Economic analysis

Canada’s youth are the clear losers from a higher minimum wage

Opinion: Entry-level jobs shape your character, if you can manage to gain entry

As it is with your first kiss and your first car, you’ll also never forget your first job.

Famed investor Warren Buffett delivered newspapers as a student, as did Wayne Gretzky, Tom Cruise and Martin Luther King Jr. Singer Anne Murray was a maid at a summer lodge in Cape Breton. Fashion designer Joe Mimran delivered groceries. Michael Dell, founder of Dell Computers, started washing dishes in a Chinese restaurant when he was 12 years old.

Anyone who’s ever toiled at an entry-level job while still in school has learned many important lessons that will last their lifetime regarding punctuality, time management, commitment and what it means to have a boss. And as with any life skill, good workplace habits are best learned early.

So what happens when government policy makes it a lot harder to get that first job? We’re about to find out.

READ MORE: What’s missing in the debate over Ontario’s minimum wage

Canada is currently engaged in a massive policy experiment that could substantially delay the age at which teenagers find their first job.
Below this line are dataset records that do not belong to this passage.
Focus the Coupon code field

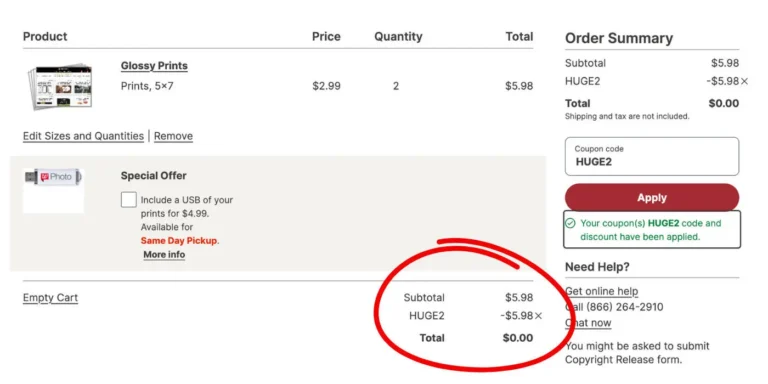(x=652, y=156)
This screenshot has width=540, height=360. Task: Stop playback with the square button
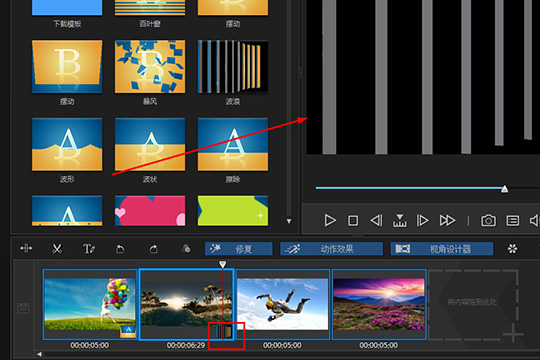353,220
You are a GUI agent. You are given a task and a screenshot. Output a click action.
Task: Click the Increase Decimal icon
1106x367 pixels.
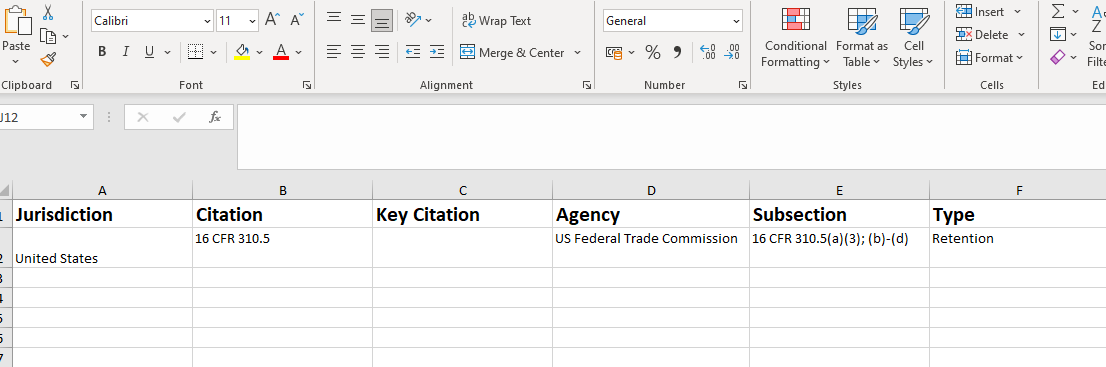pyautogui.click(x=707, y=52)
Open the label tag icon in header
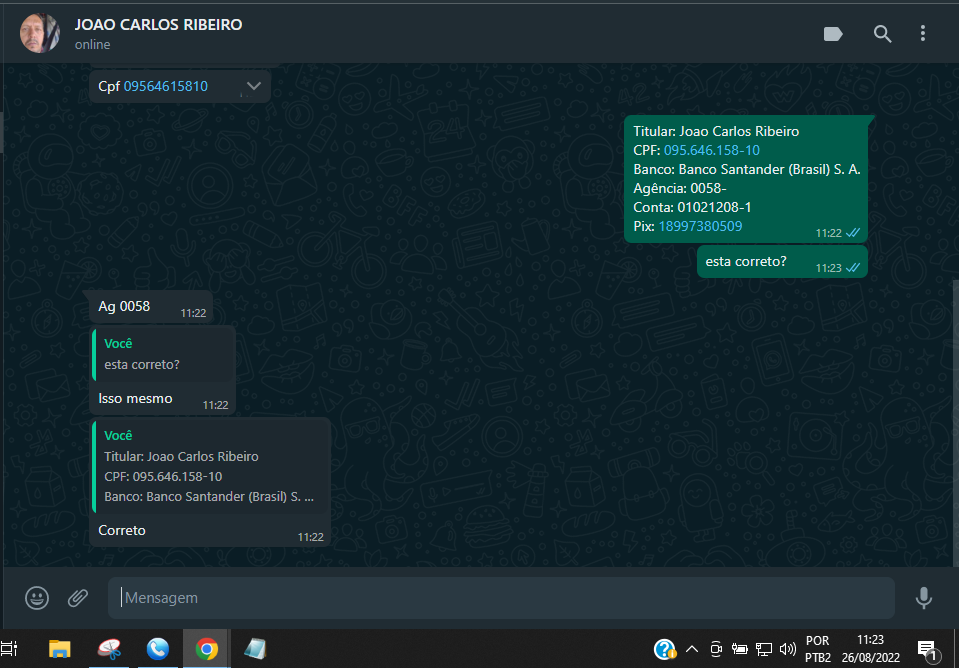Screen dimensions: 959x668 (x=832, y=34)
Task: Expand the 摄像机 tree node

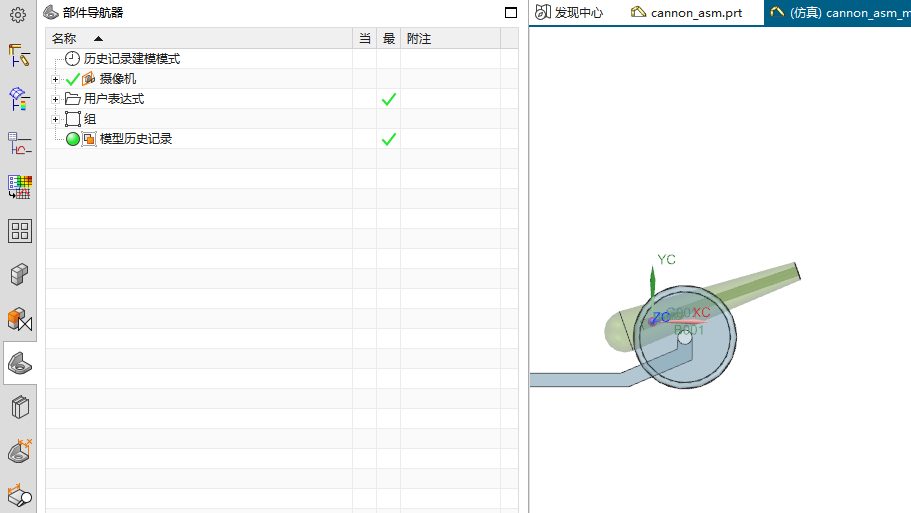Action: click(56, 79)
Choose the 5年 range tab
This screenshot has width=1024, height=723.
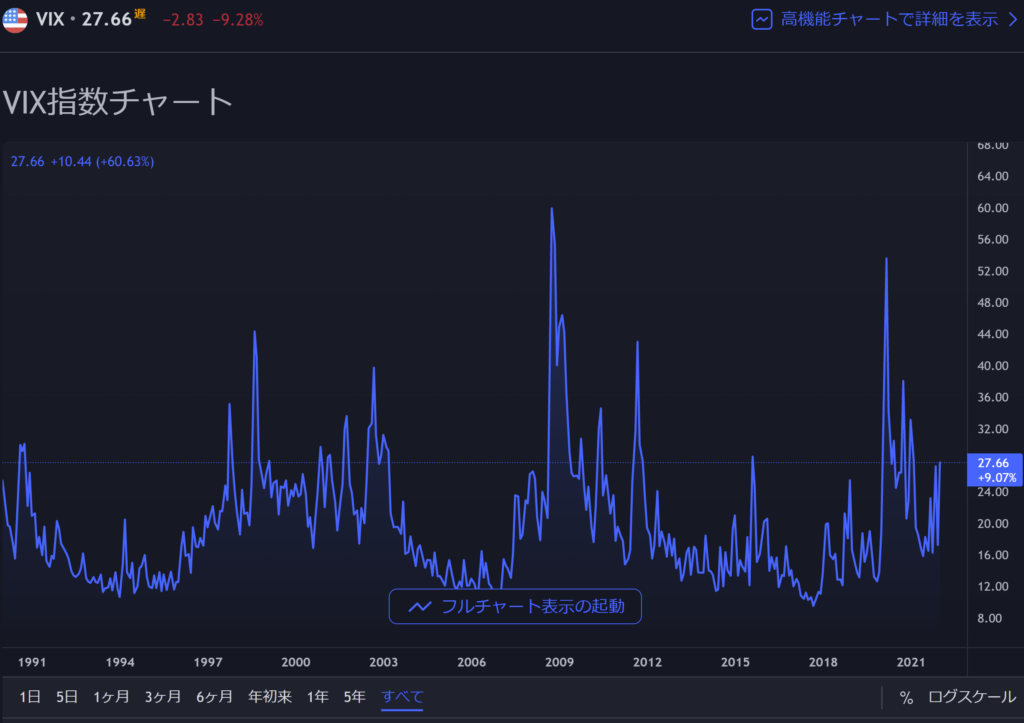point(354,697)
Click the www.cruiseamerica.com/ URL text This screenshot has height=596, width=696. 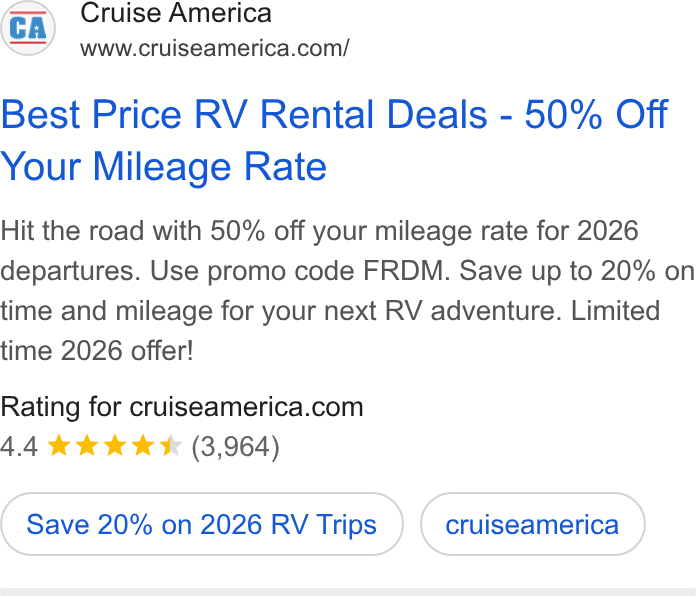[215, 48]
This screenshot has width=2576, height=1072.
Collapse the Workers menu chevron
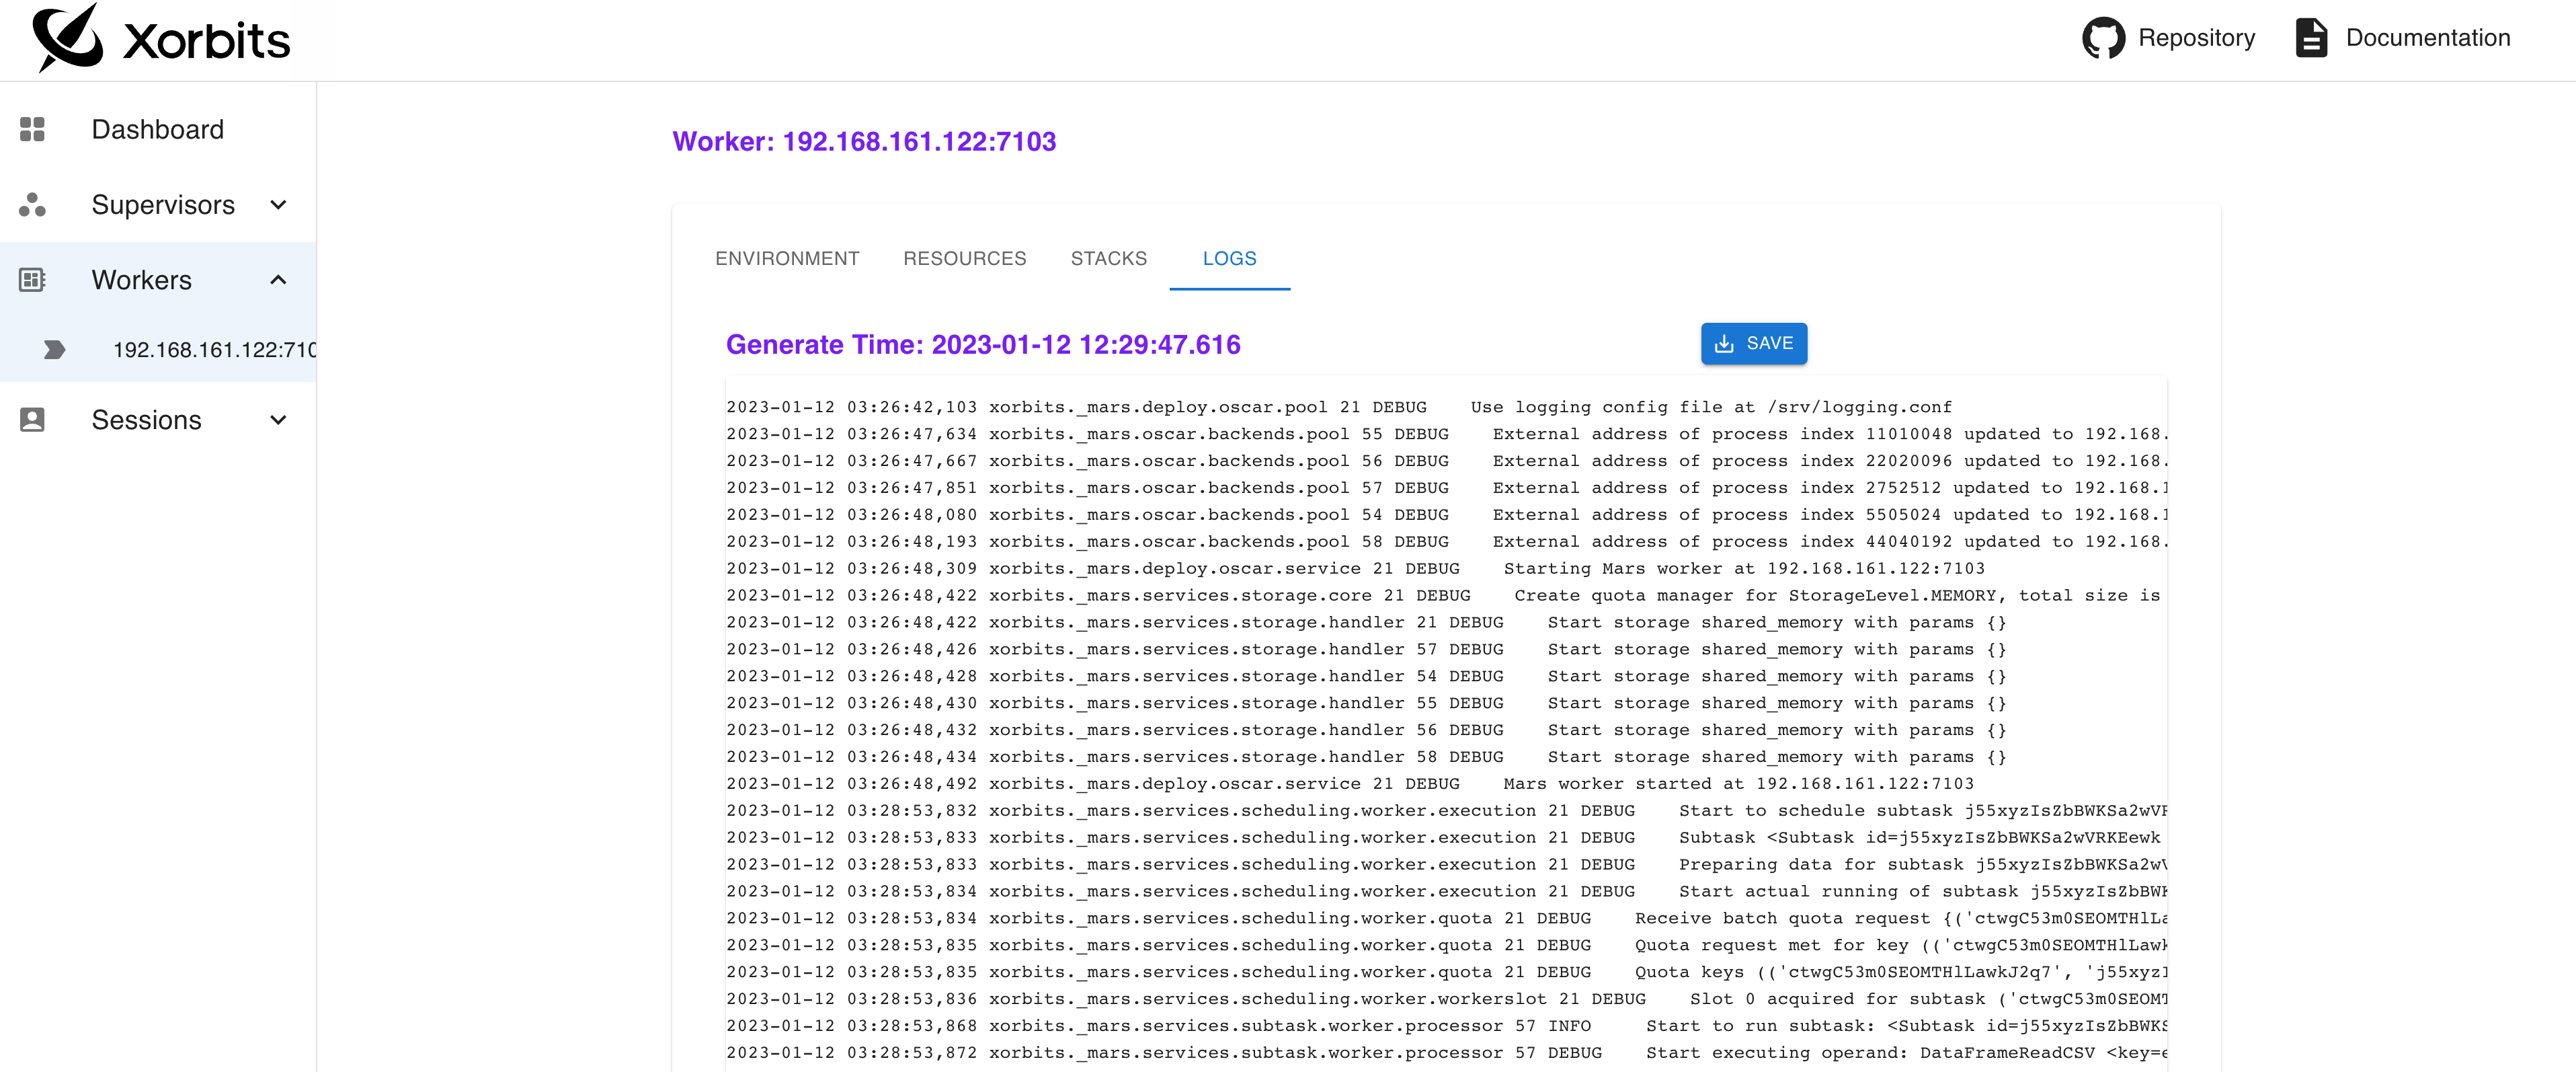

The epicentre of this shockwave is Ontario, where on Jan. 1 the minimum wage rose from $11.60 to $14. Next year it will hit $15—an overall increase of 32 per cent in one year. The rate payable to student workers under 18 years sees an identical percentage increase: rising from $10.90 to $14.10 by 2019.

This is the largest increase in Ontario’s minimum wage since it rose from $1 to $1.30 in 1969. Elsewhere, Alberta will also be hiking its minimum wage to $15 in October, and pressure is mounting in British Columbia for a similar move. Plus, Quebec is raising its minimum wage beyond the rate of inflation in May.

While the trend towards substantially higher minimum wages has been hailed as a net benefit to employees—and comes at a time when the overall Canadian job market is quite strong—the move will inevitably produce winners and losers. And the losers are unambiguously society’s youngest workers.

In a survey of its Ontario members last month by the Canadian Federation of Independent Business, half the respondents said they had “reduced or eliminated plans to hire young workers” as a result of the looming minimum wage changes.

Among the comments included in the survey, one business owner observed: “We won’t be able to hire the same number of students next year—we normally hire eight or more; this year we are thinking maybe two.” Another said: “We will be … decreasing the number of students workers.”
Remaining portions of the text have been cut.